Подошел Варшавер, путаясь в полах не по росту длинного габардинового плаща. Но качественного, заграничного, потому и купленного на черном рынке за немалые деньги. Он волновался, ожидание выводило его из себя, а лучший способ успокоиться и отвлечься – завязать беседу.
– Как вы считаете, – спросил он без особого интереса, – война будет? Гитлер нам, в конце концов, ничего хорошего не сулит.

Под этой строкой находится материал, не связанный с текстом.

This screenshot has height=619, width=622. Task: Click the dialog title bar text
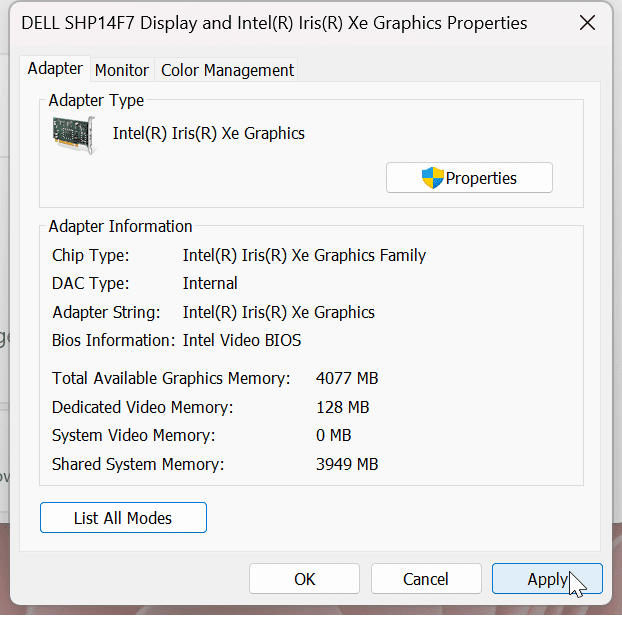(x=274, y=22)
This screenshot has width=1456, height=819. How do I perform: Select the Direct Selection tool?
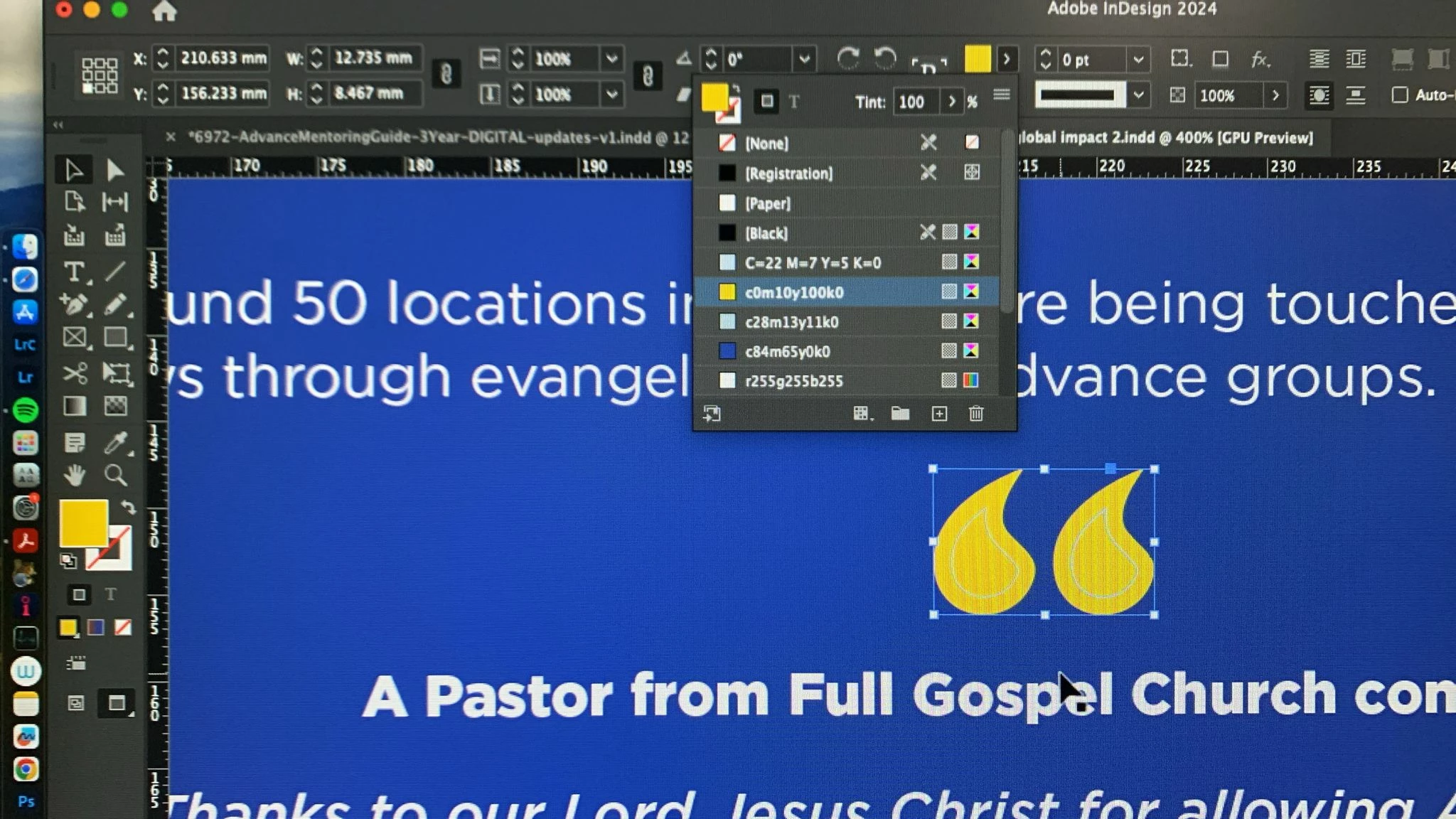115,170
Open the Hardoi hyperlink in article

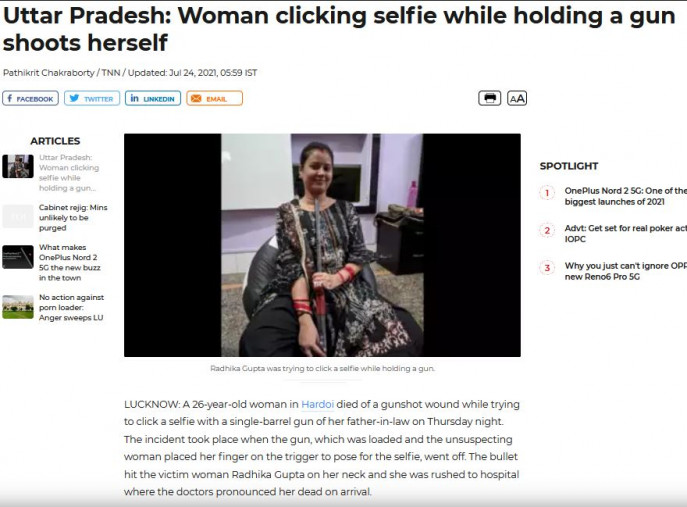tap(317, 404)
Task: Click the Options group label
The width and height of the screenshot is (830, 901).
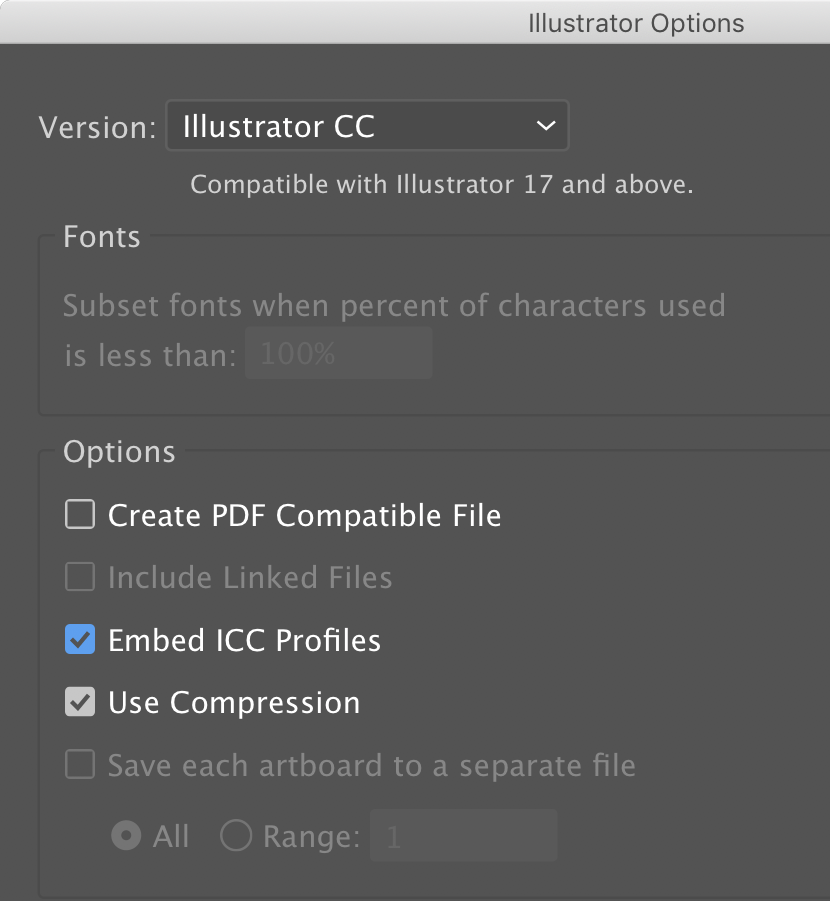Action: (118, 451)
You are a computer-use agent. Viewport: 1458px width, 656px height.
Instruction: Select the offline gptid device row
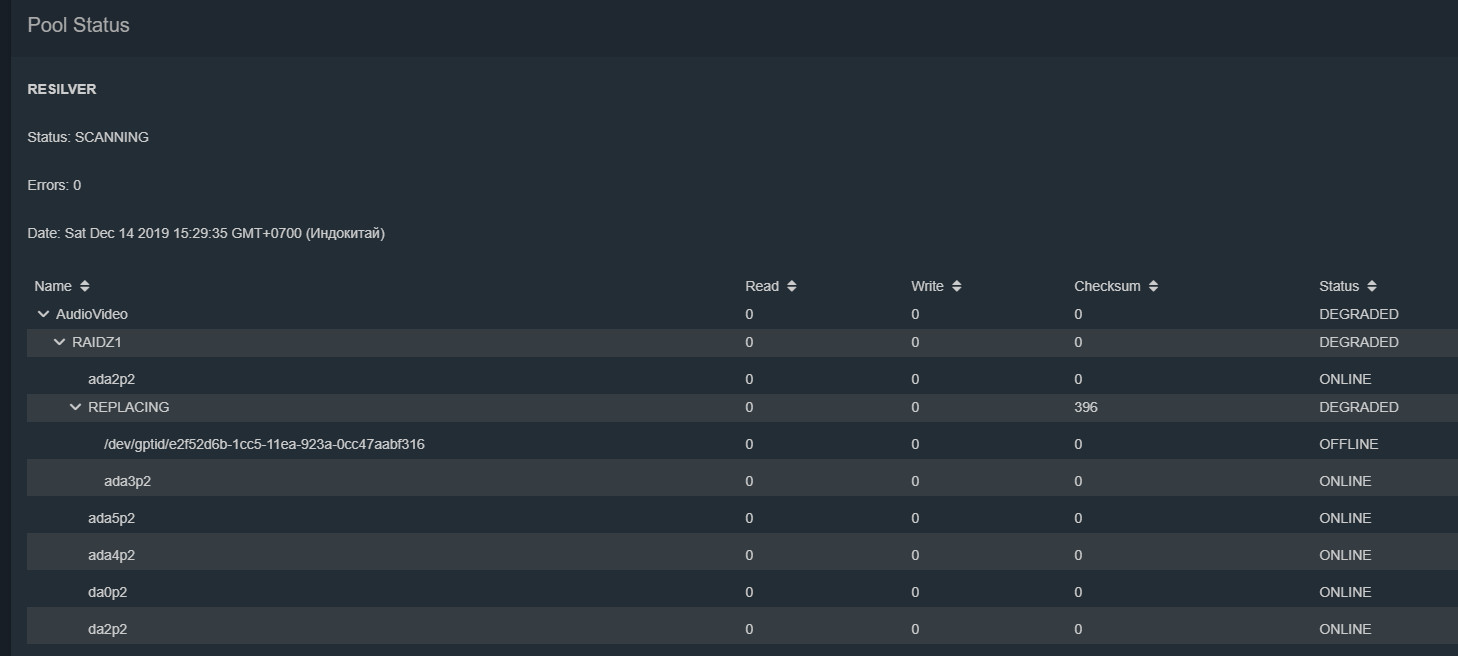264,444
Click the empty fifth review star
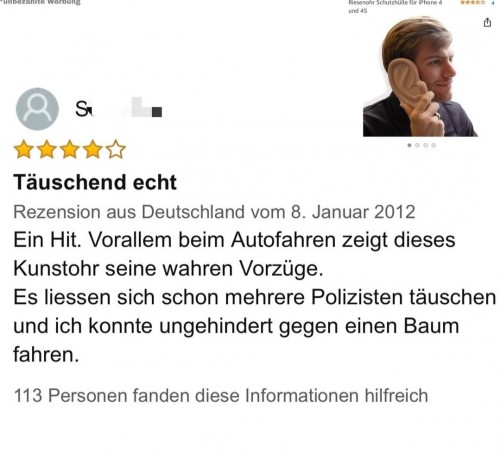Viewport: 500px width, 458px height. (116, 149)
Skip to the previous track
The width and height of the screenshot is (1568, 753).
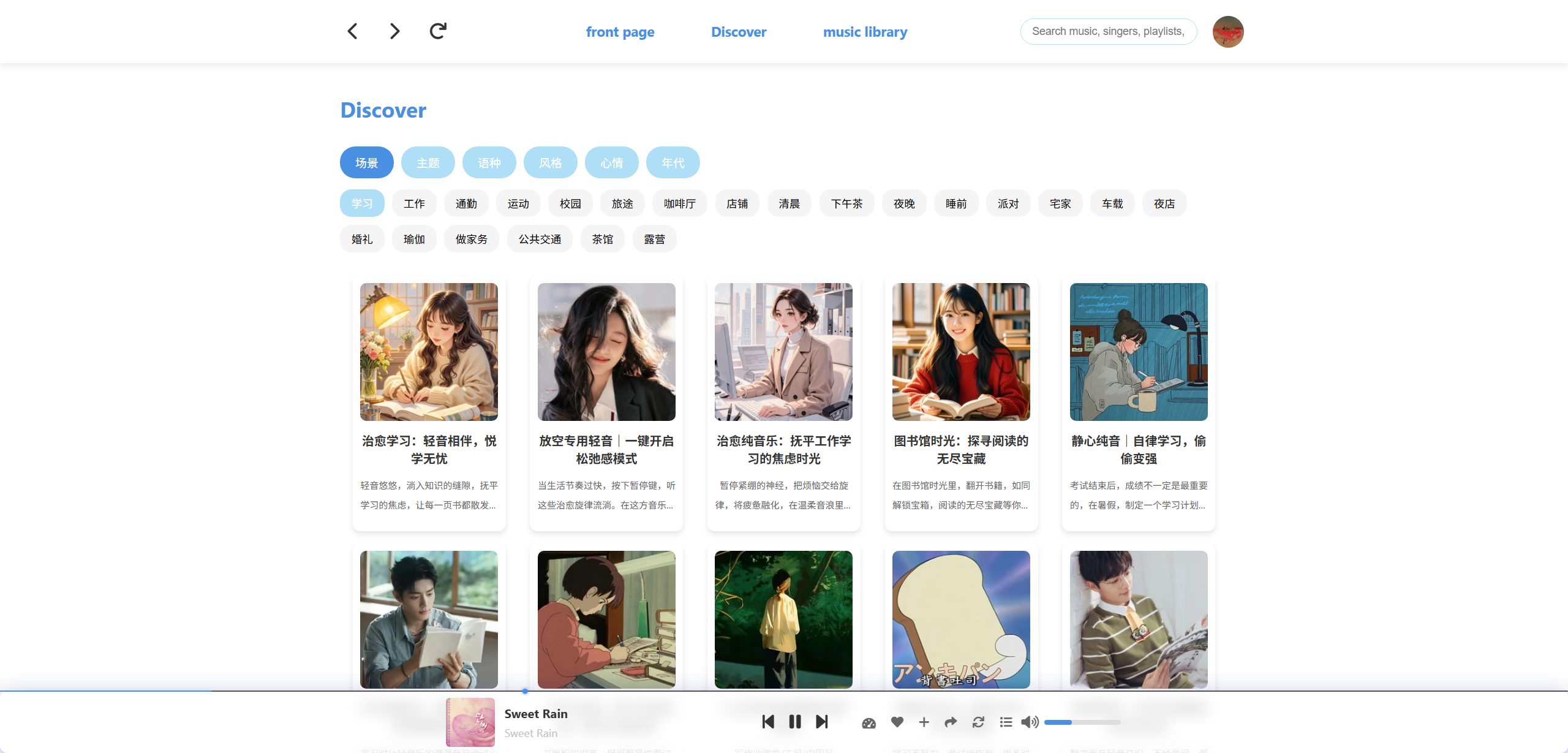pos(768,722)
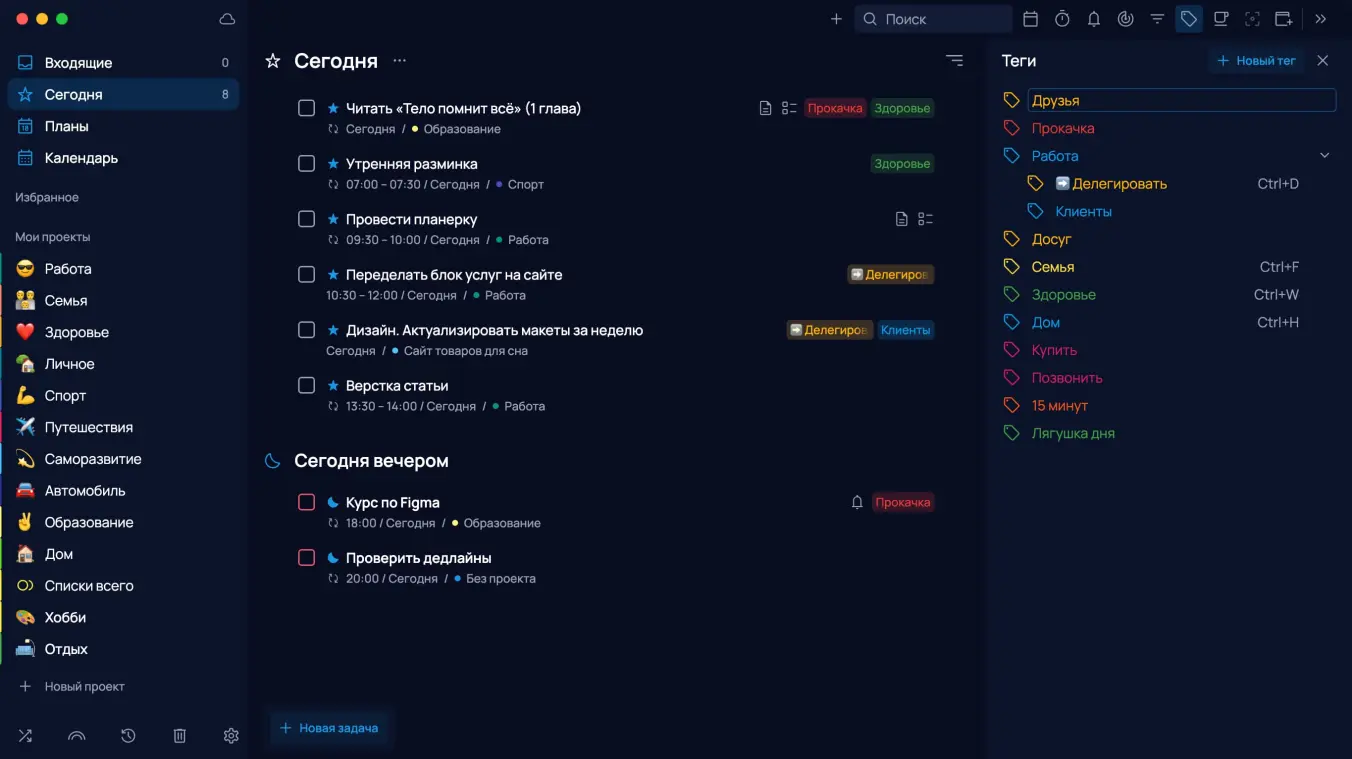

Нам – это евреям. Варшавер намекал на то, что мы с ним и со Шмулем в одной лодке, потому что евреи. Верно, я был евреем и Абрамом звали моего отца, до революции – скромного банковского служащего. Жили мы в Одессе, в Канатном переулке. С некоторых пор моя национальность доставляла мне хлопоты, но я верил, что дружба с Гитлером не вечная, и рано или поздно он на нас нападет, или мы по нему ударим. Только не болтал об этом, принимая во внимание текущий момент. И вел себя как настоящий советский человек, для которого национальность не имеет решающего значения. Знал, конечно, как к евреям относятся в Германии и как начали относиться у нас. Однако надеялся, что схватка с фашистами в конечном счете неминуема и она обязательно все вернет в прежнее, правильное русло. Но не с киношниками же это было обсуждать, у которых язык, что помело.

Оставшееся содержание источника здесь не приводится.